## Data under study

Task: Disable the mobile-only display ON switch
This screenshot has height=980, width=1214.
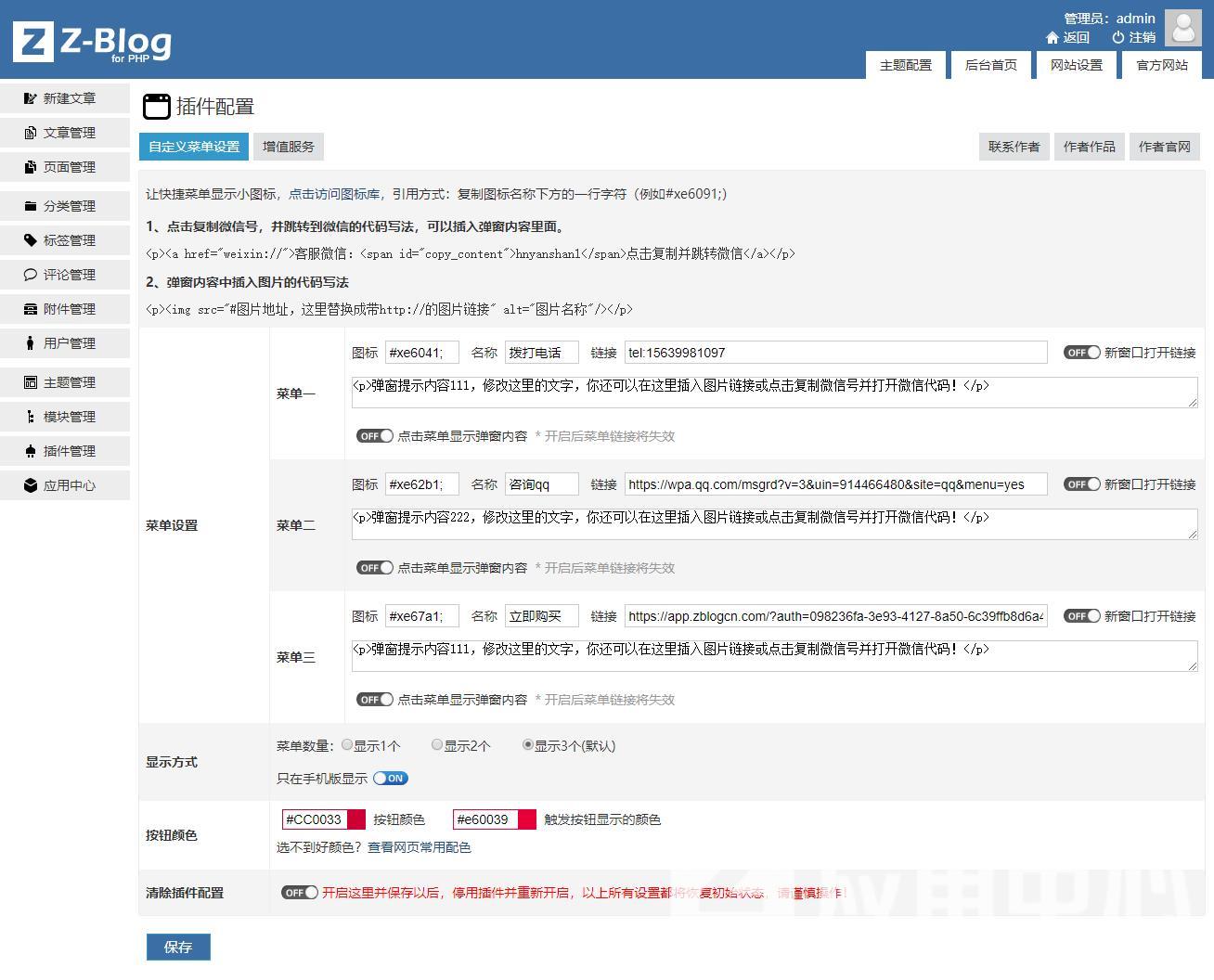Action: [391, 779]
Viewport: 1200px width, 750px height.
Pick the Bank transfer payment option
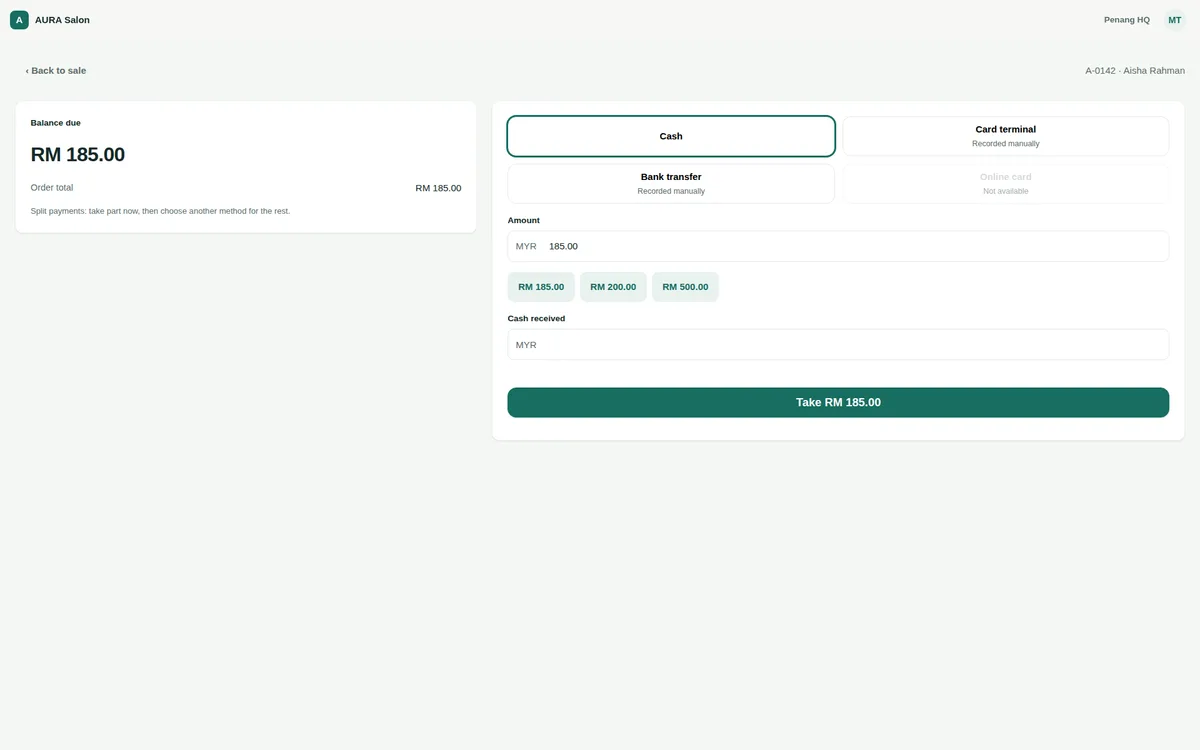[x=671, y=184]
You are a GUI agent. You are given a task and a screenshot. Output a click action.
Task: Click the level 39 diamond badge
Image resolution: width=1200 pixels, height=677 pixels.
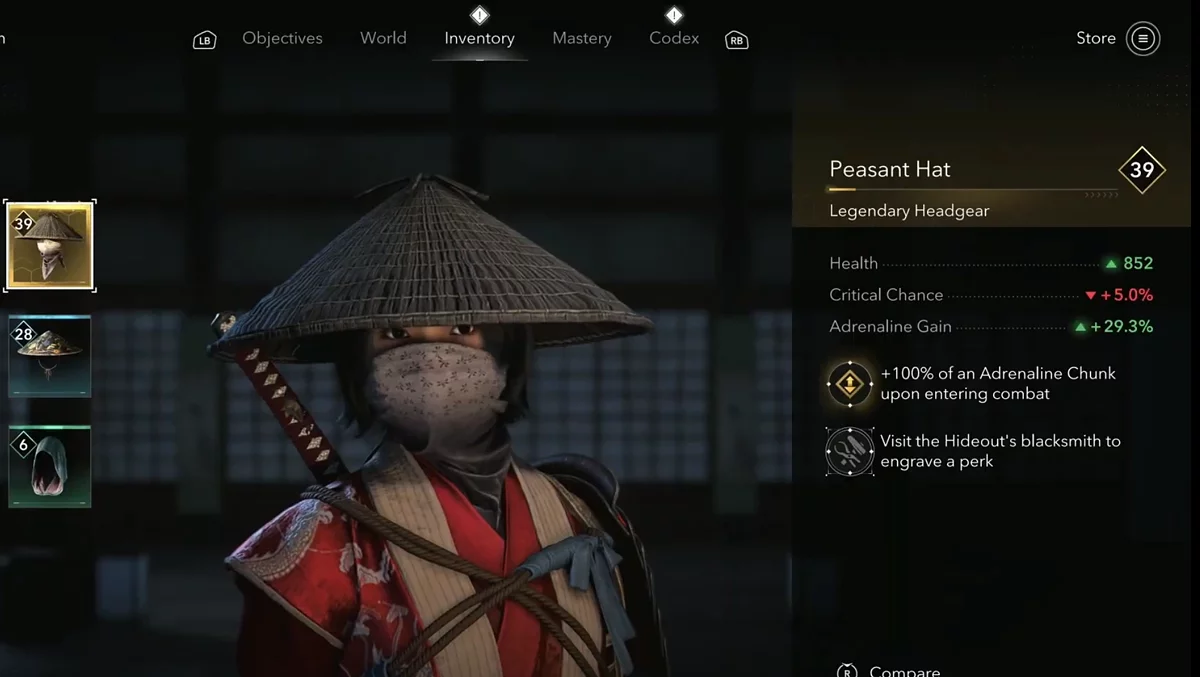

## Work required
The lines to copy run from the line containing "Pick the Bank transfer payment option" through the end of the data above; copy exactly those, minus the pictures.

## Response box
Pick the Bank transfer payment option
[x=671, y=184]
You are a GUI agent. You are given a task and a screenshot. Output a click action.
Task: Click the level 39 diamond badge
Image resolution: width=1200 pixels, height=677 pixels.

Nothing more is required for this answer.